Please filter the entries and return only the lines that include "agent".

**DATASET RECORDS:**
• • • • •

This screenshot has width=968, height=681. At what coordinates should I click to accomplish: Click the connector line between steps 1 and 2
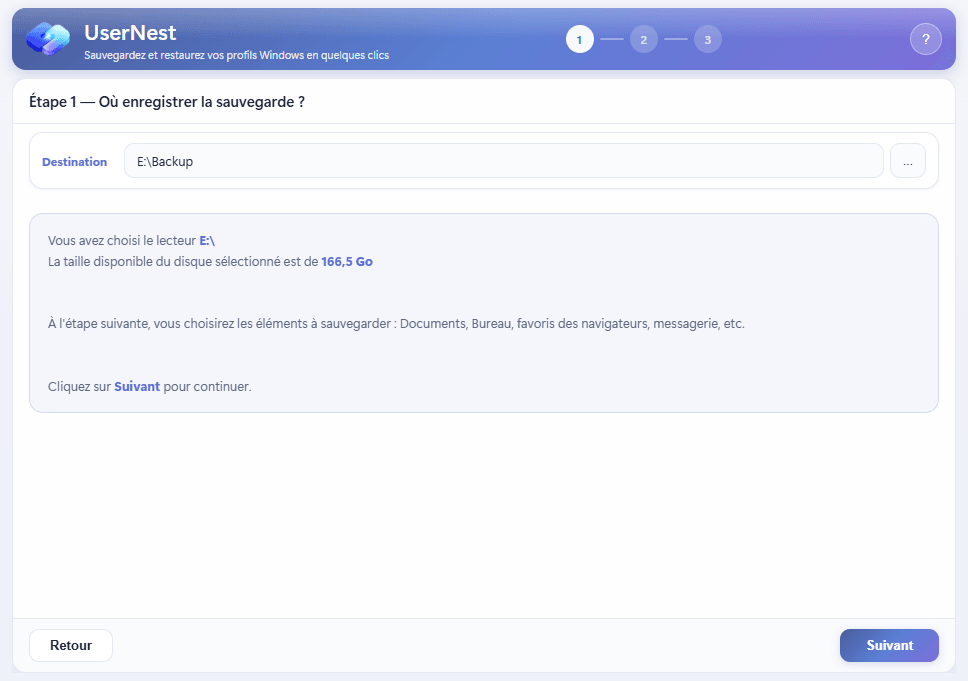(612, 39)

• • • • •

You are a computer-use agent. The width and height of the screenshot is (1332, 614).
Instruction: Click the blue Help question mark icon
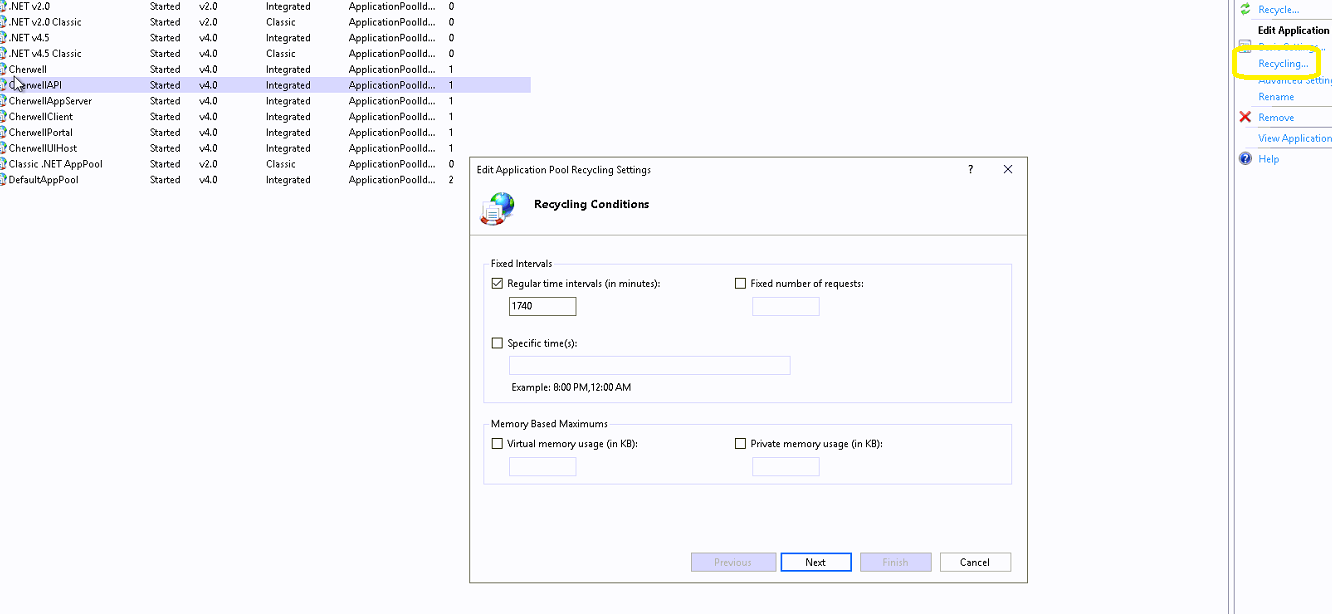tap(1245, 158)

• • • • •

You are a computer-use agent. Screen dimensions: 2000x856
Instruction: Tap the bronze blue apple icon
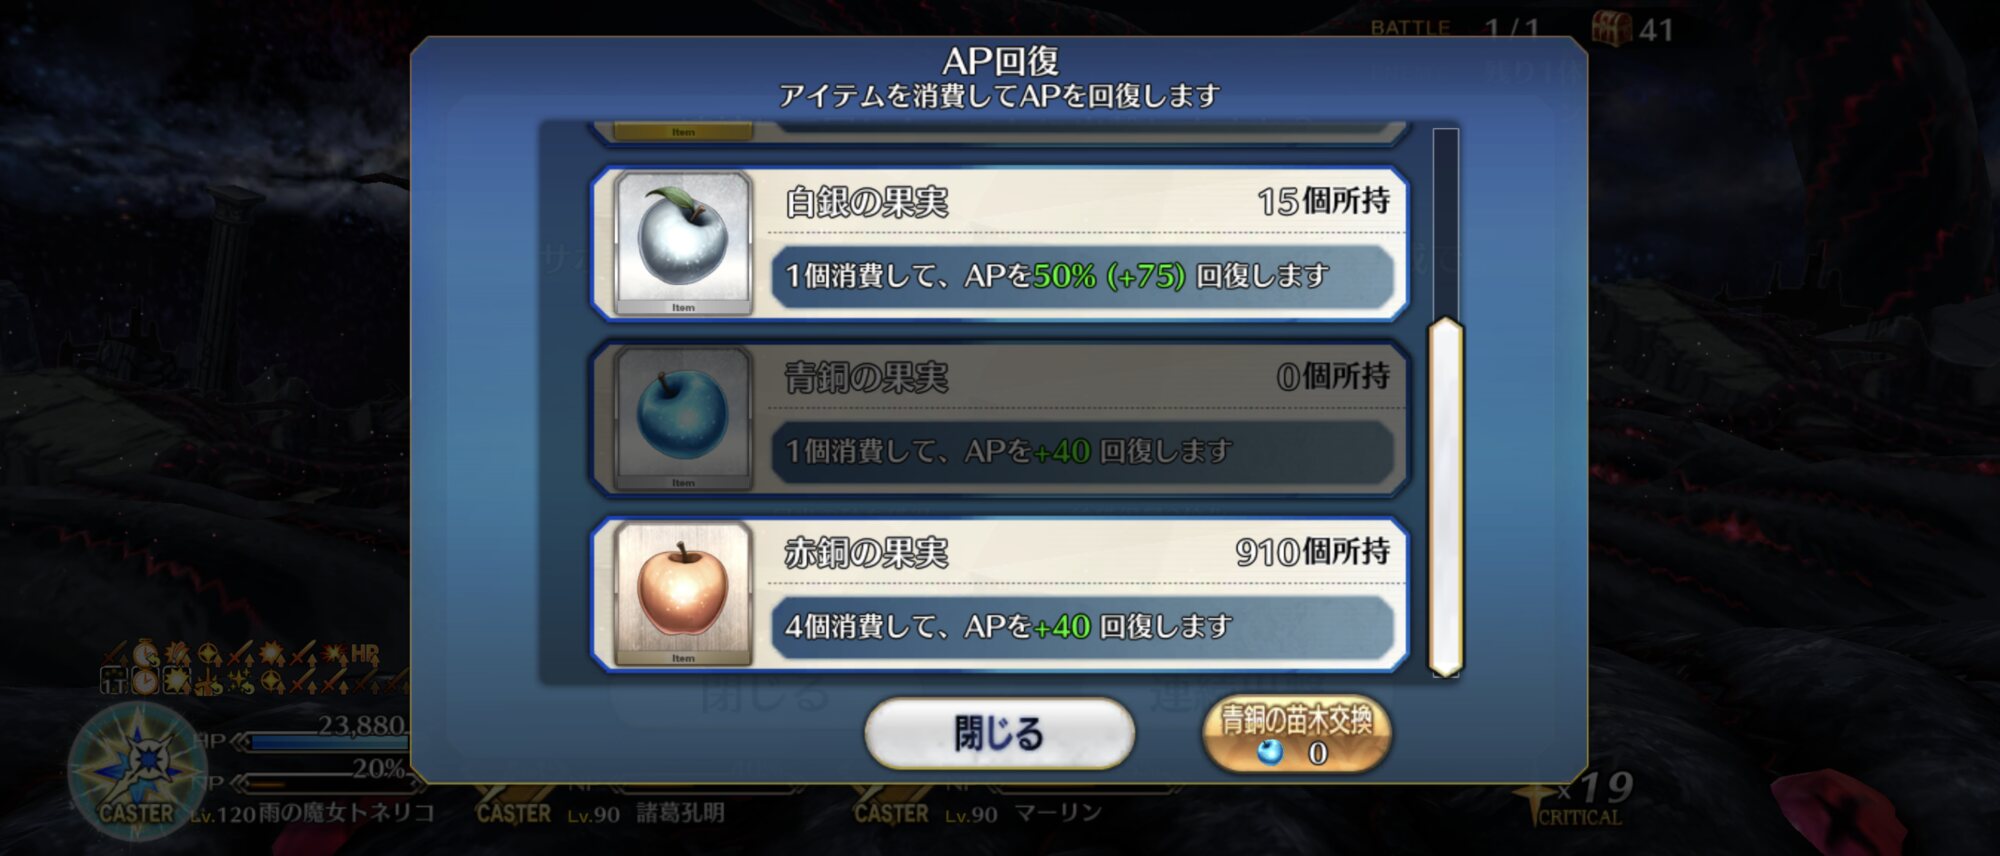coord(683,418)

• • • • •

**SOLUTION BELOW:**
You are a computer-use agent. The width and height of the screenshot is (1332, 614).
You are a computer-use agent. Screen dimensions: 2000x856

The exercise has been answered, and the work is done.